» Task prompt:
Please give the listing below as a numbered list, leaving out any blank lines and the pictures.

======== Data ========

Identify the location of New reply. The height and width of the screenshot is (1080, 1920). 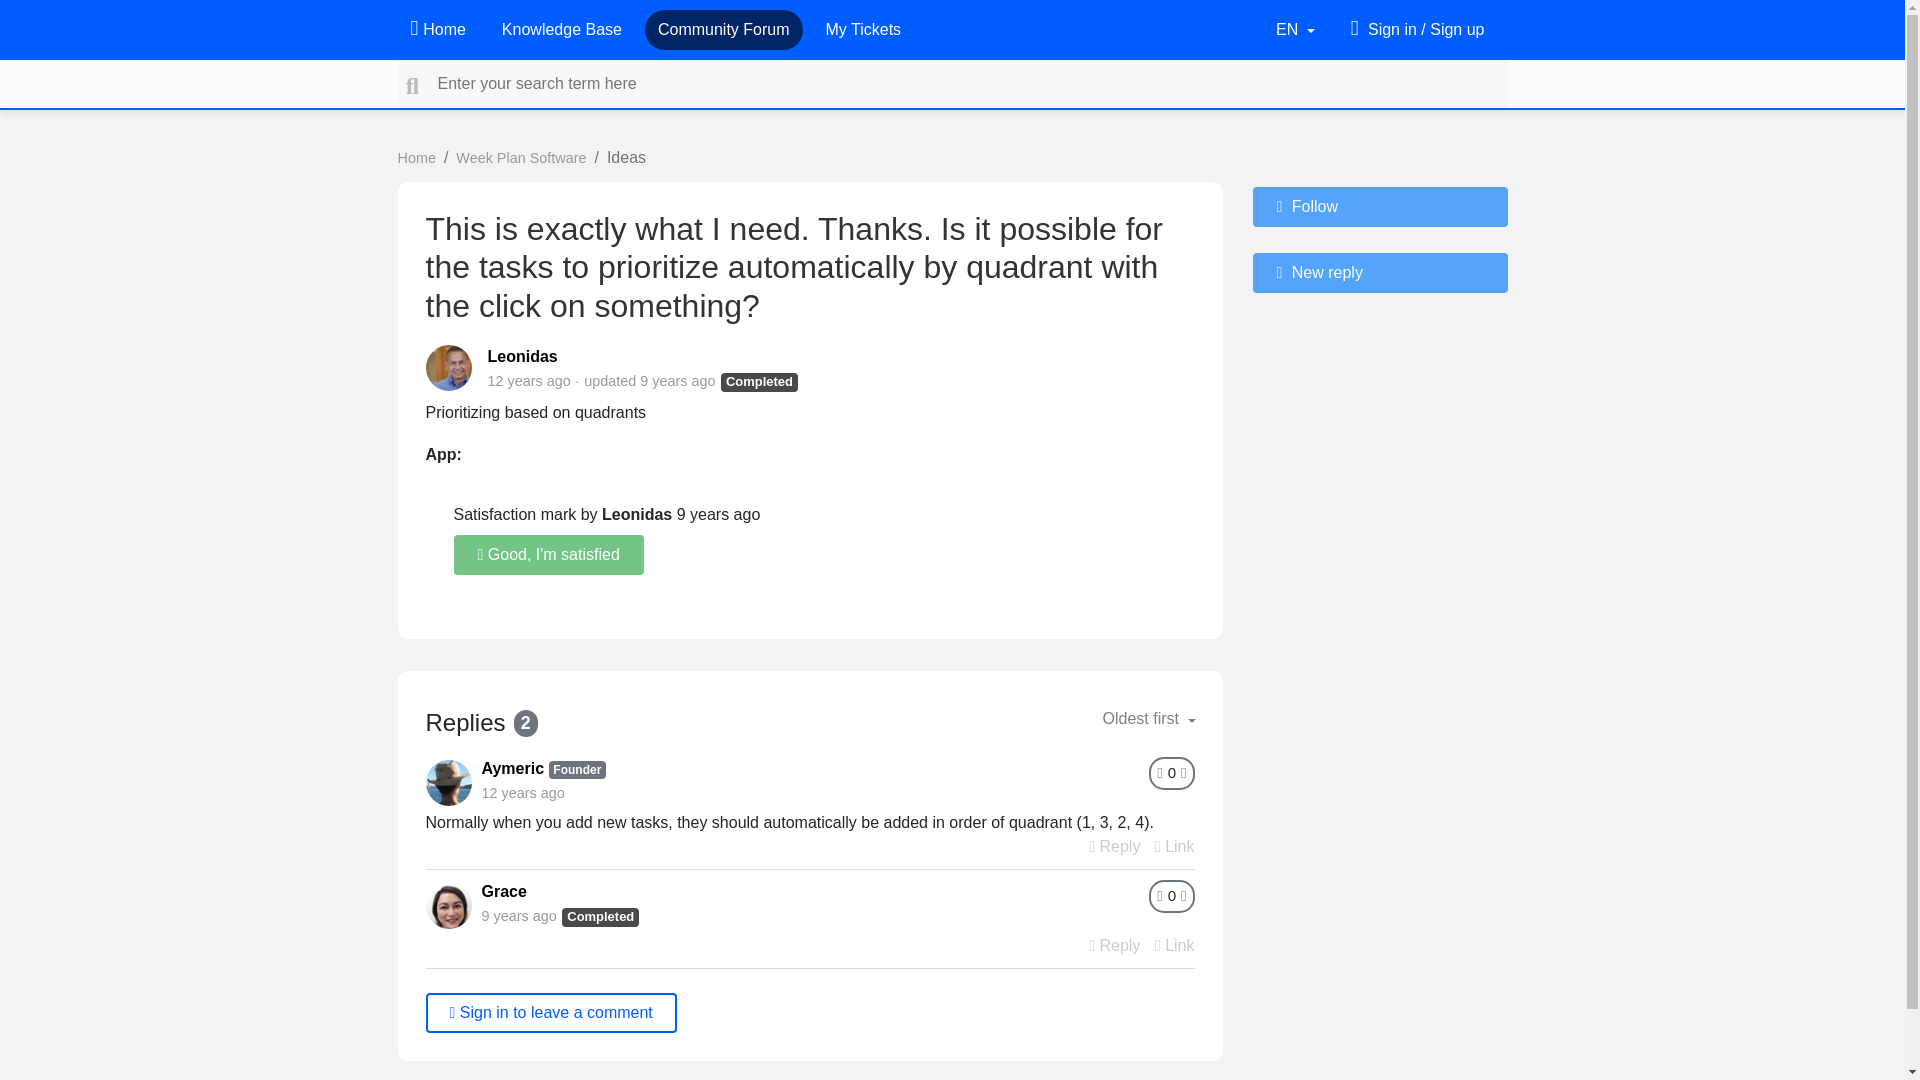
(1379, 272).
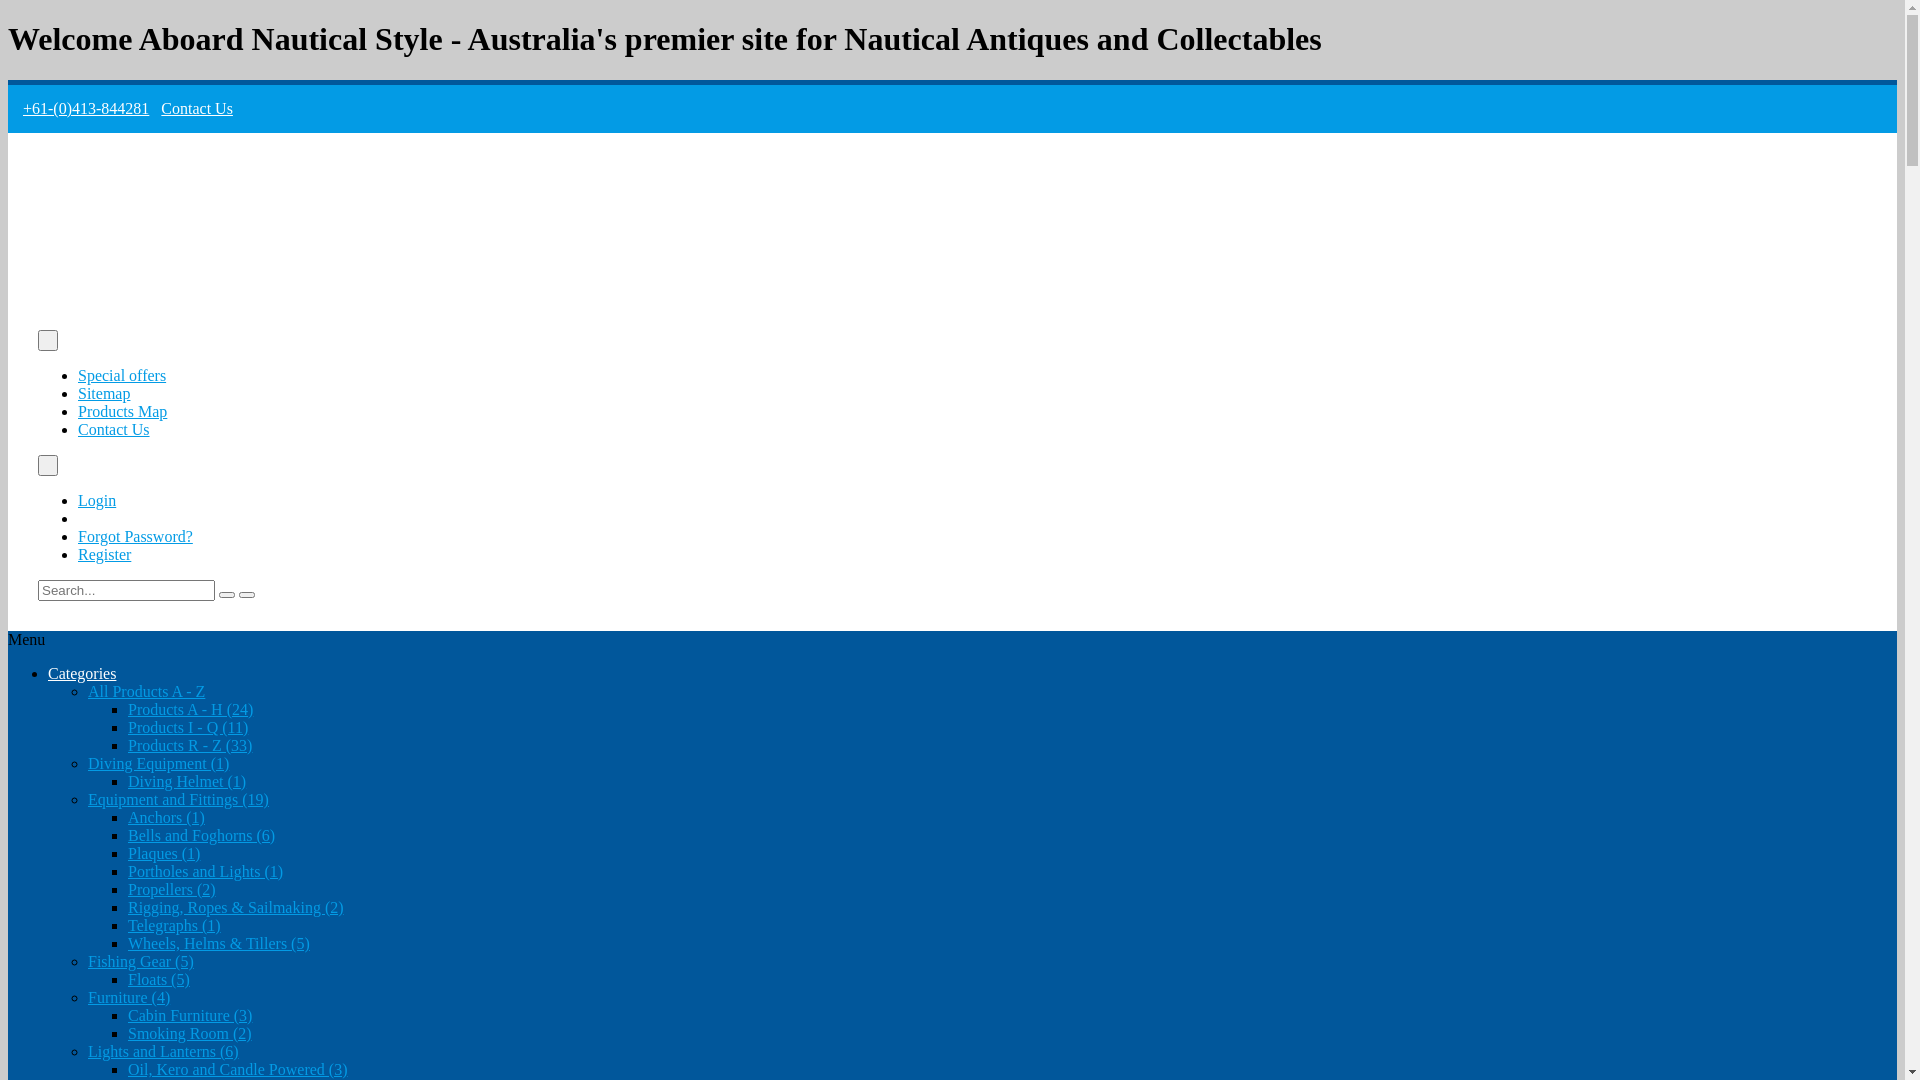 The height and width of the screenshot is (1080, 1920). What do you see at coordinates (190, 1034) in the screenshot?
I see `Smoking Room (2)` at bounding box center [190, 1034].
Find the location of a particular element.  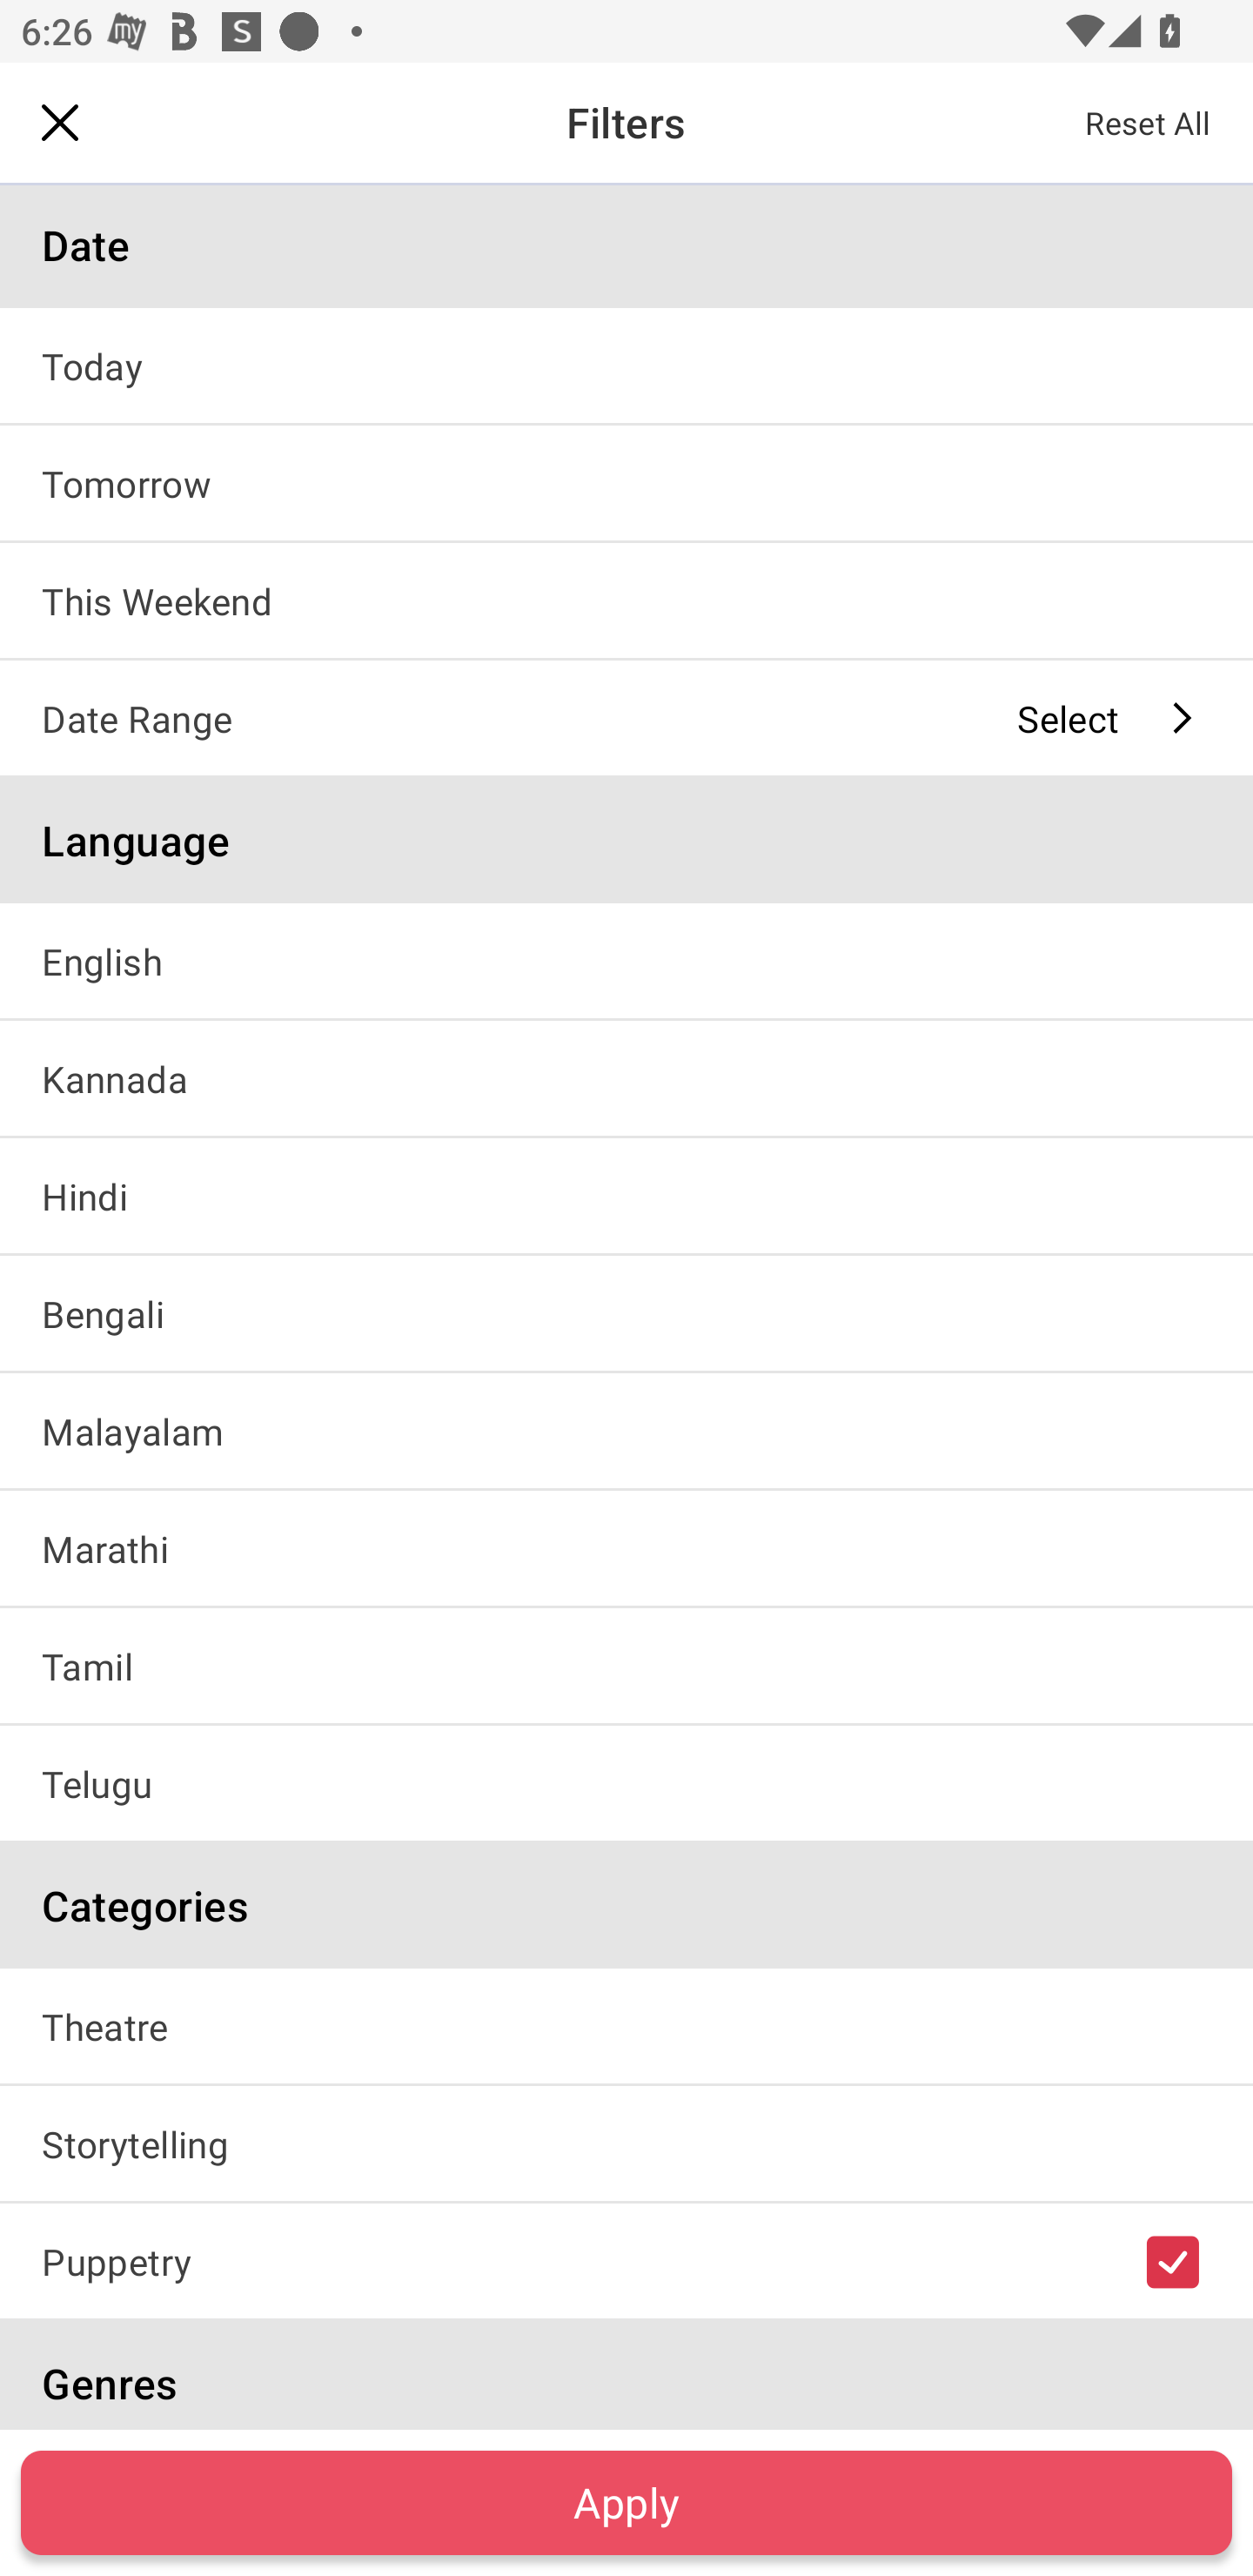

========

» Finished answer:
1. Identify the location of New reply. The height and width of the screenshot is (1080, 1920). 
2. (1379, 272).
3.  The height and width of the screenshot is (1080, 1920). What do you see at coordinates (190, 1034) in the screenshot?
4. I see `Smoking Room (2)` at bounding box center [190, 1034].
5. Find the location of a particular element.  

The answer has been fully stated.